As noted on the Oracle web site, older versions of the JDK are provided to help developers debug issues in older systems. They are not updated with the latest security patches and are not recommended for use in production.
Unit tests using a PySpark or Spark SQL feature view are not supported in environments that have Databricks Connect installed.
Install the JDK and then set the JAVA_HOME
environment variable.
For example, let's say I have a feature view that determines if a user has good credit:
### user_has_good_credit.py ###
from tecton import batch_feature_view, FilteredSource
from fraud.entities import user
from fraud.data_sources.credit_scores_batch import credit_scores_batch
from datetime import datetime, timedelta
@batch_feature_view(
sources=[FilteredSource(source=credit_scores_batch)],
entities=[user],
mode='spark_sql',
online=True,
offline=True,
feature_start_time=datetime(2021, 1, 1),
batch_schedule=timedelta(days=1),
ttl=timedelta(days=120)
)
def user_has_good_credit(credit_scores):
return f'''
SELECT
user_id,
IF (credit_score > 670, 1, 0) as user_has_good_credit,
timestamp
FROM
{credit_scores}
'''
Because this is a Spark SQL feature view, we'll need a SparkSession to test.

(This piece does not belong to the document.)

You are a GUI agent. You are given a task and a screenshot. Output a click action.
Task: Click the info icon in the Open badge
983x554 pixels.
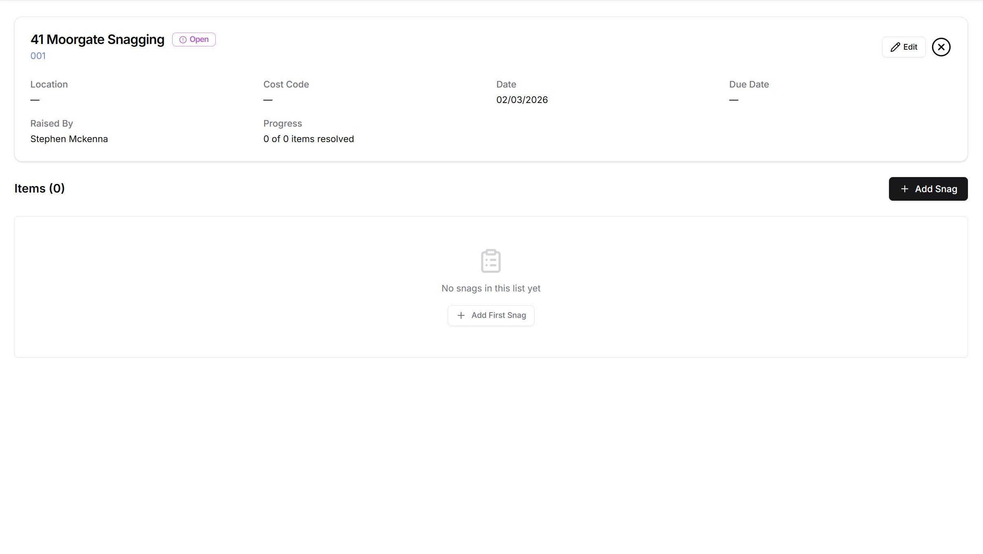(182, 39)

Tecton provides the tecton_pytest_spark_session
pytest
fixture. This fixture creates a
SparkSession.
Finally, we can define the actual unit test that mocks up some sample inputs, and asserts that we're getting the expected result.
import datetime
import pyspark
from fraud.features.batch_feature_views.user_has_good_credit import user_has_good_credit
def test_monthly_impression_count(tecton_pytest_spark_session):
mock_data = [
('user_id1', "2020-10-28 05:02:11", 700),
('user_id2', "2020-10-28 05:02:11", 650)
]
input_df = tecton_pytest_spark_session.createDataFrame(mock_data, ['user_id', 'timestamp', 'credit_score'])
output = user_has_good_credit.run(tecton_pytest_spark_session, credit_scores=input_df)
output = output.toPandas()
vals = output.values.tolist()
expected = [['user_id1', 1, '2020-10-28 05:02:11'], ['user_id2', 0, '2020-10-28 05:02:11']]
assert vals == expected
Just like in the example above, this test will now run when we execute
tecton apply
, tecton plan
, or tecton test
.
Skip Tests​
Specifying the --skip-tests
flag when running tecton apply
, tecton plan
,
or tecton test
will skip execution of Tecton tests.